What the task asks ▸ Pull out every line below that contains the word "resolution".
═════ Supplied records ═════
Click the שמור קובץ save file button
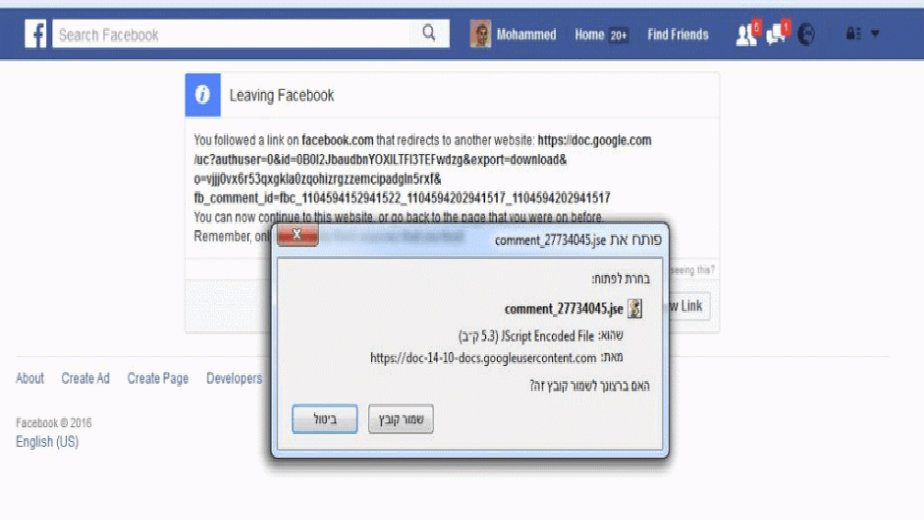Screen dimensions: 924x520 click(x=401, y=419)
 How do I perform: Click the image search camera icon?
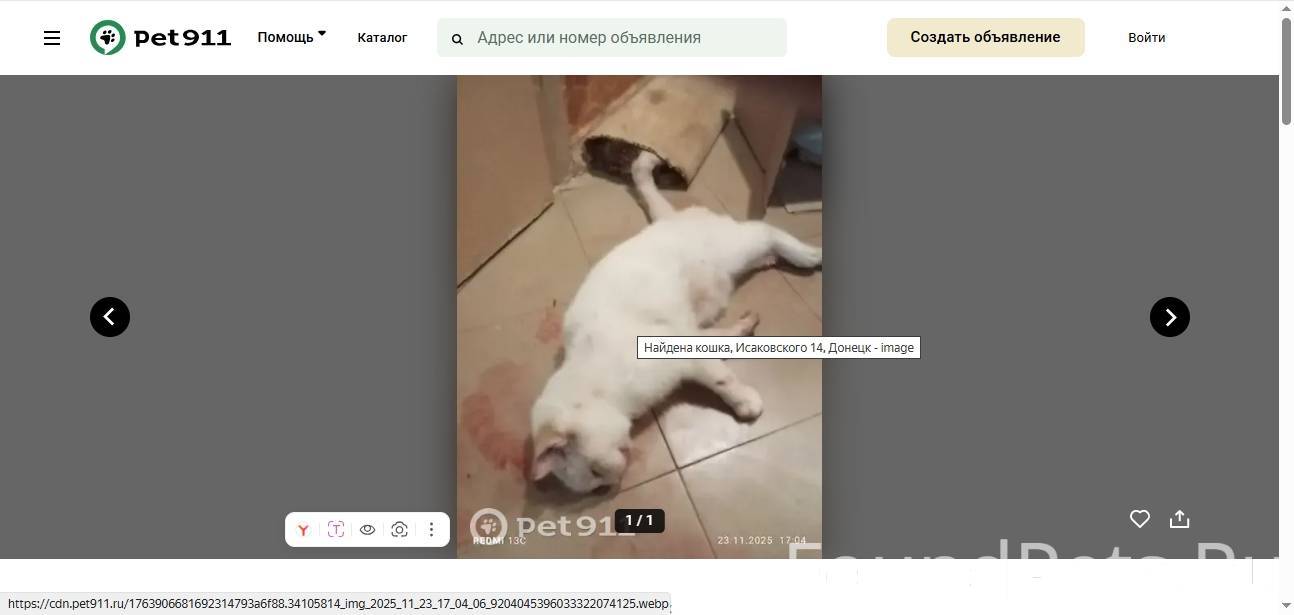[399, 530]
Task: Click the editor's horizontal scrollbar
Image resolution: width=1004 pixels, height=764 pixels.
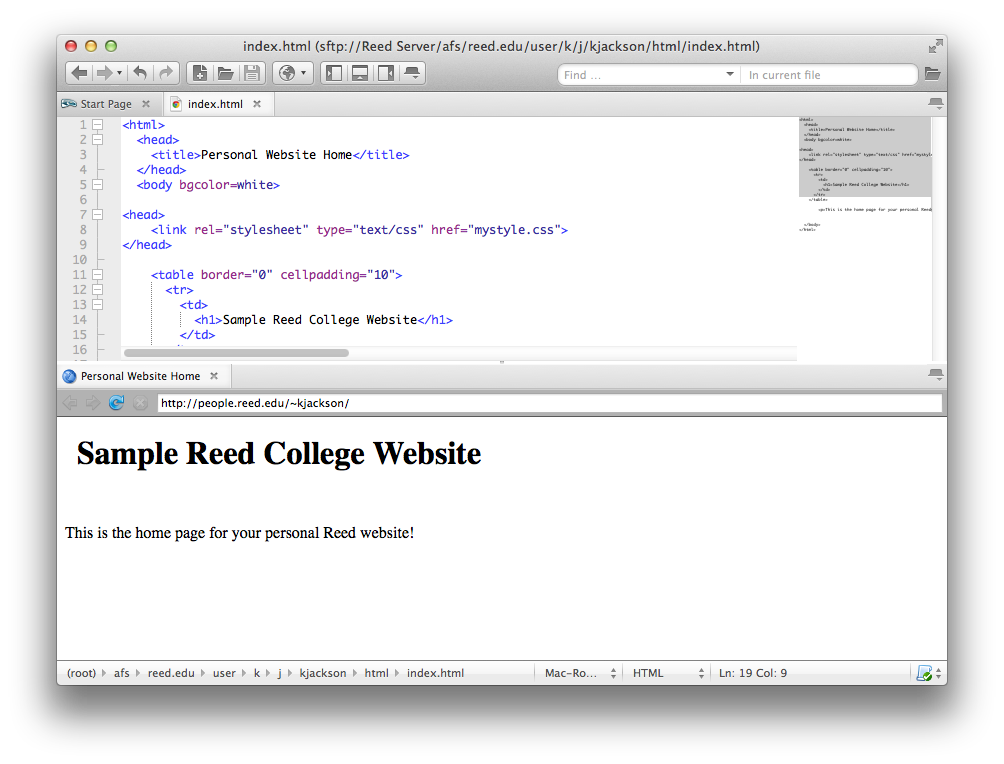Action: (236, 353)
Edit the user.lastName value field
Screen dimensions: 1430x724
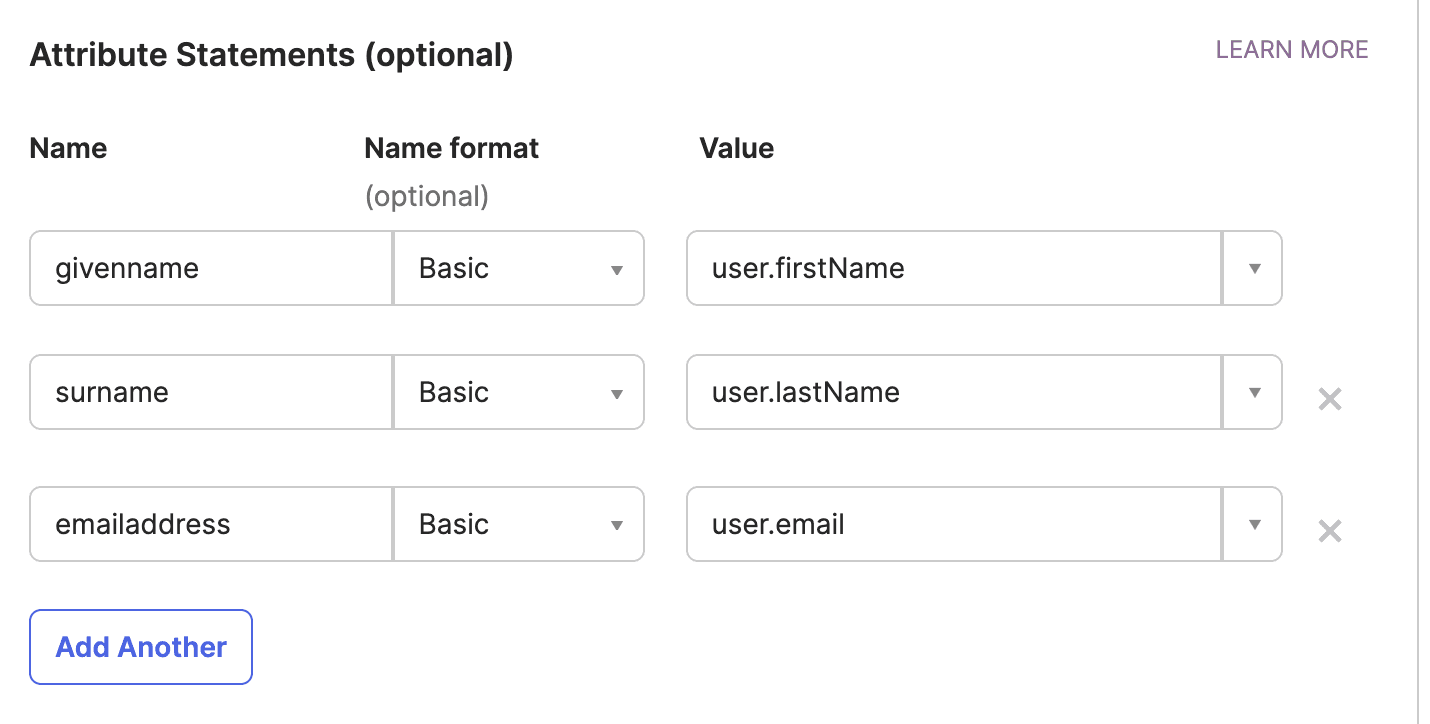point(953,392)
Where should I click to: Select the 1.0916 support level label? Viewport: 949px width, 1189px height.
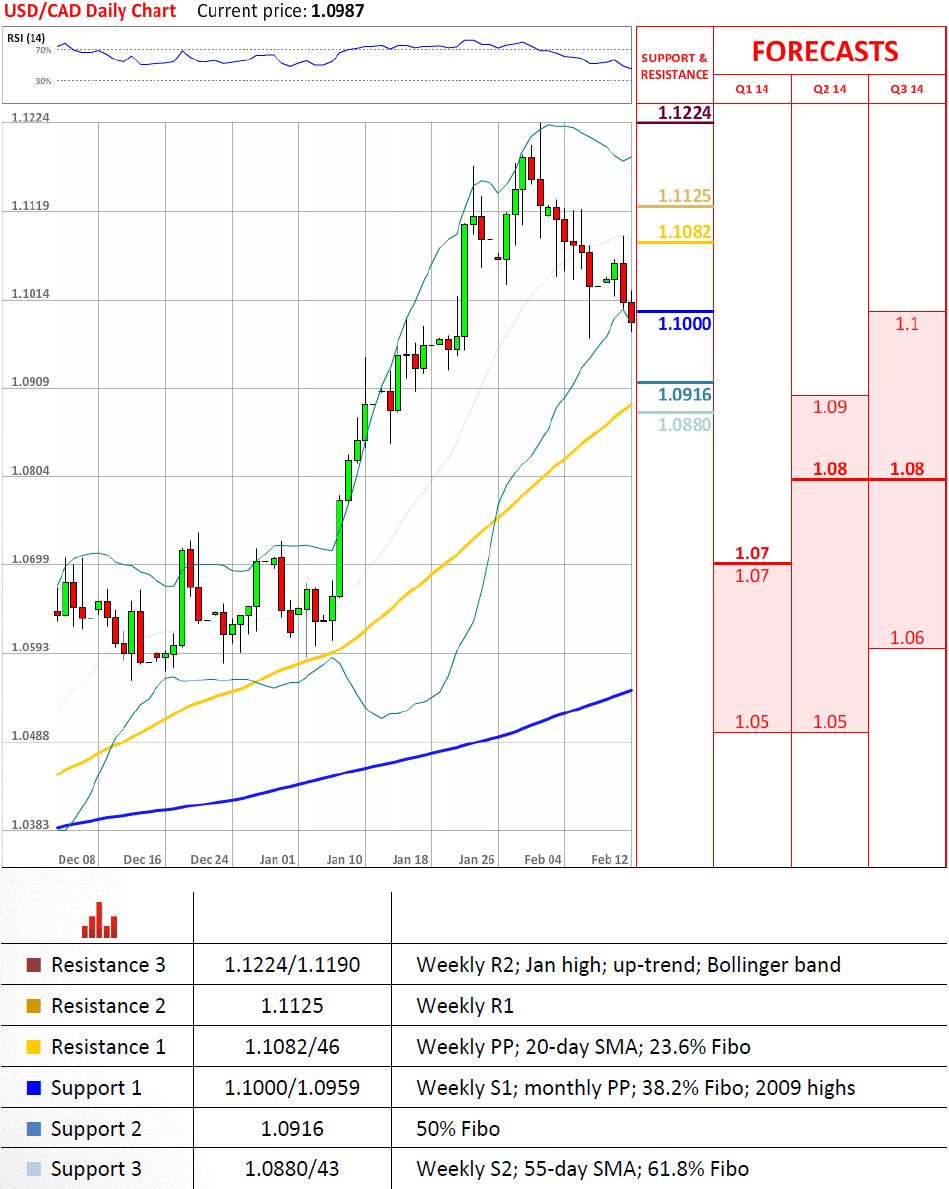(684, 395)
═════
═════ Supplied records ═════
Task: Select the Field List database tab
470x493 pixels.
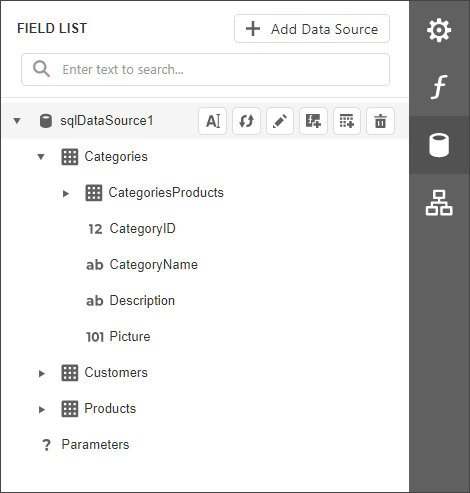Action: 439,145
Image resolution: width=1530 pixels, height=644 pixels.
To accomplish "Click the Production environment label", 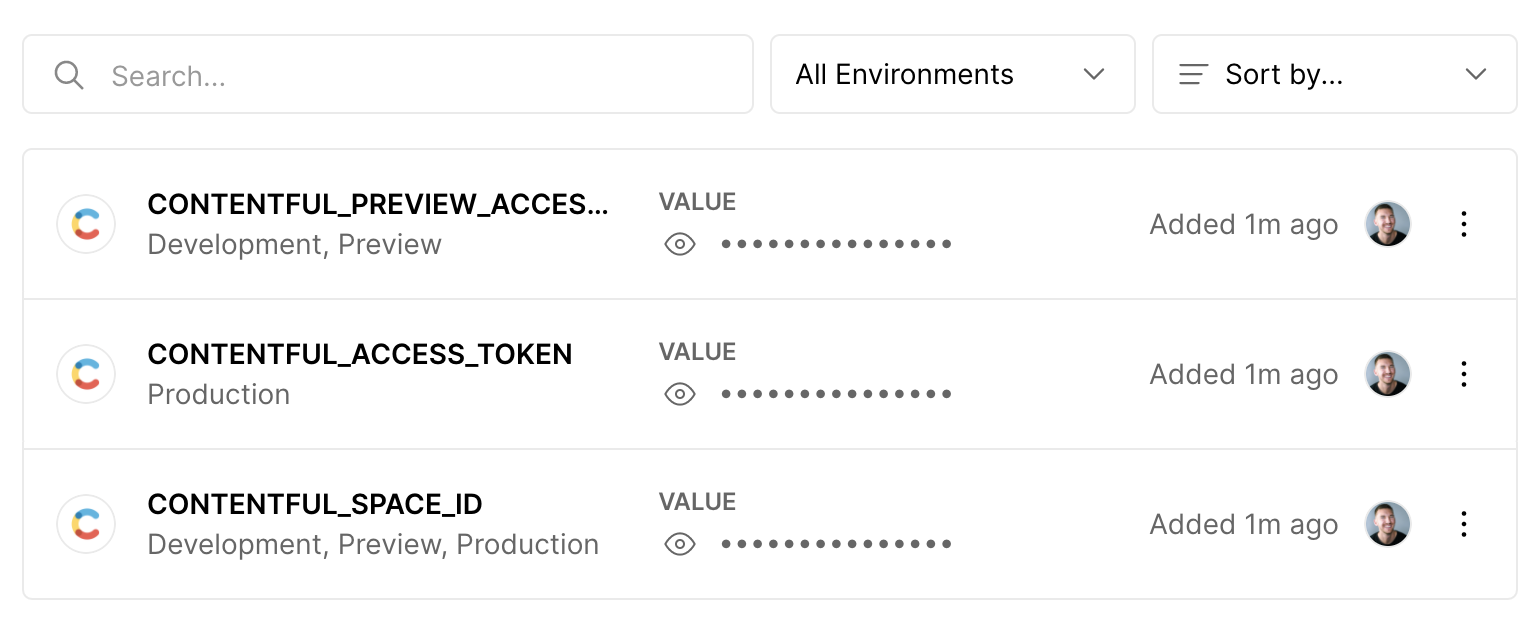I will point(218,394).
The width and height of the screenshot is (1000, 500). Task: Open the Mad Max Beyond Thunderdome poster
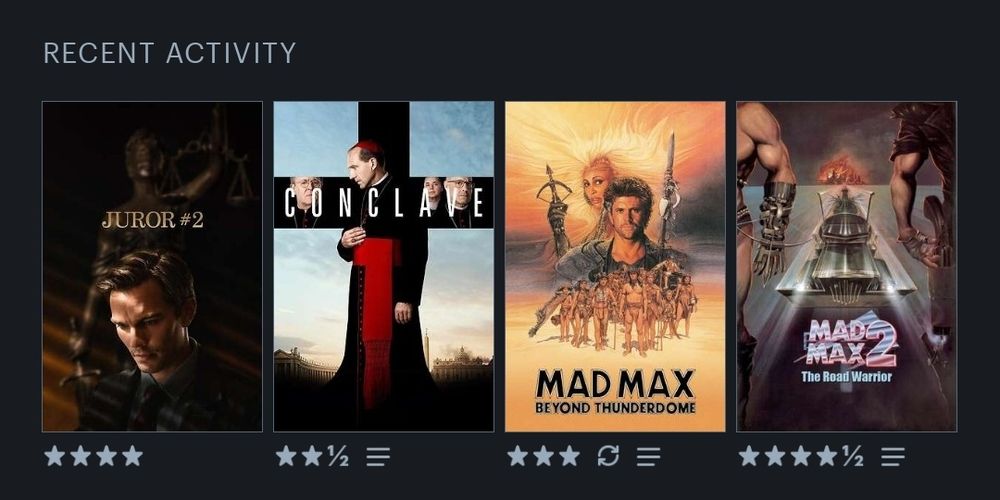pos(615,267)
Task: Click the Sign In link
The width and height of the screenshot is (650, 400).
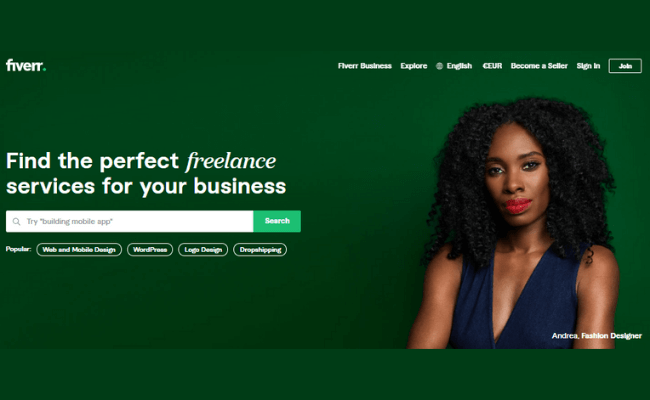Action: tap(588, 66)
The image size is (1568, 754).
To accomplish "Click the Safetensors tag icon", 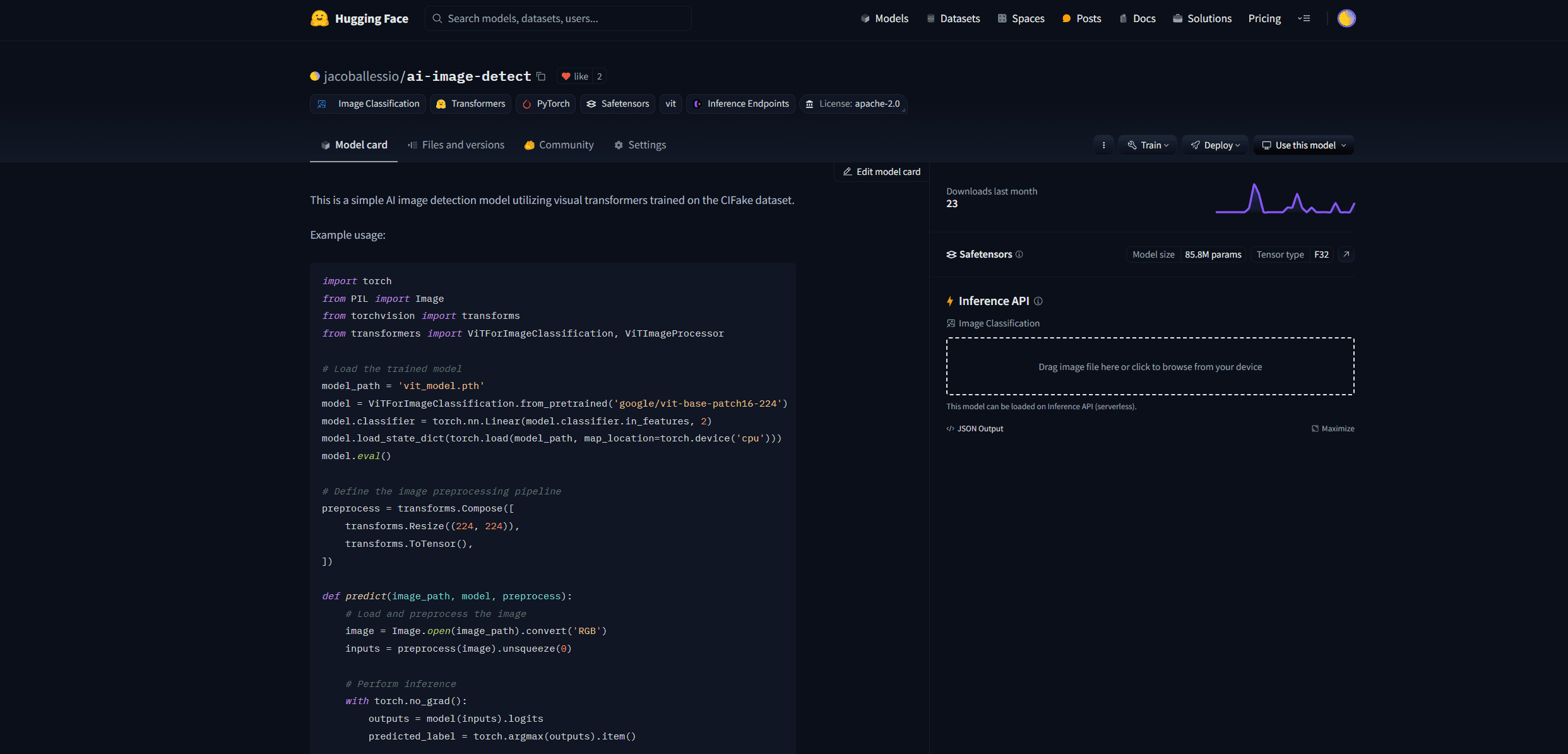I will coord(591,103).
═════
═════ Supplied records ═════
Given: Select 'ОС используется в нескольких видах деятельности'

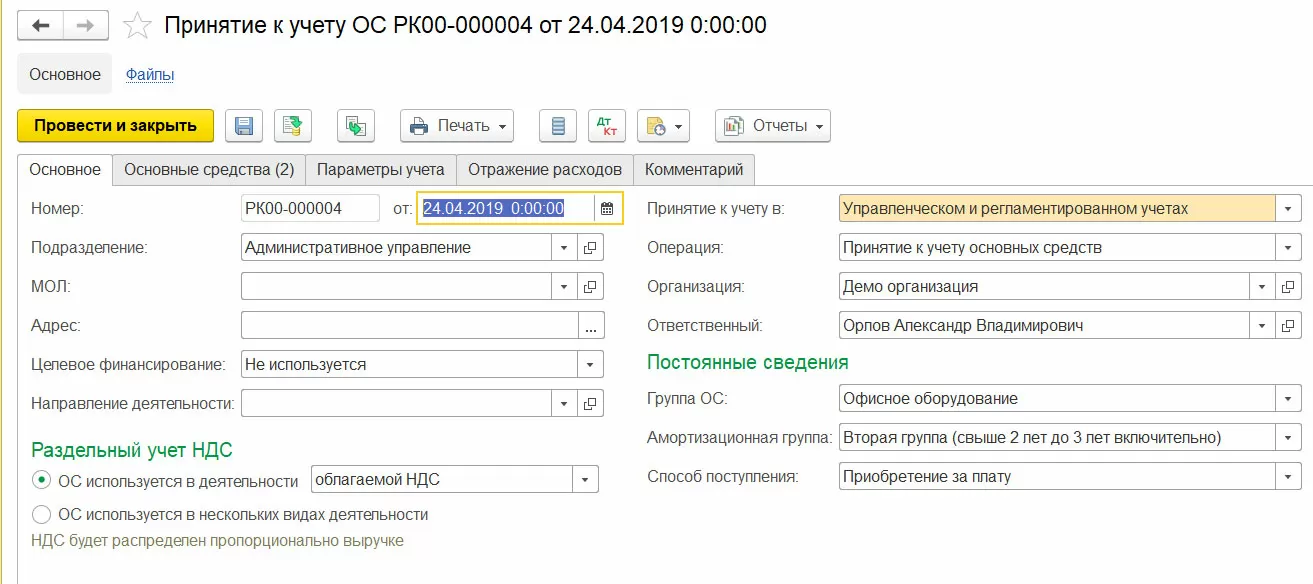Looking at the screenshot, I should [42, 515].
═════
Correct response ▸
Image resolution: width=1004 pixels, height=764 pixels.
Image resolution: width=1530 pixels, height=644 pixels.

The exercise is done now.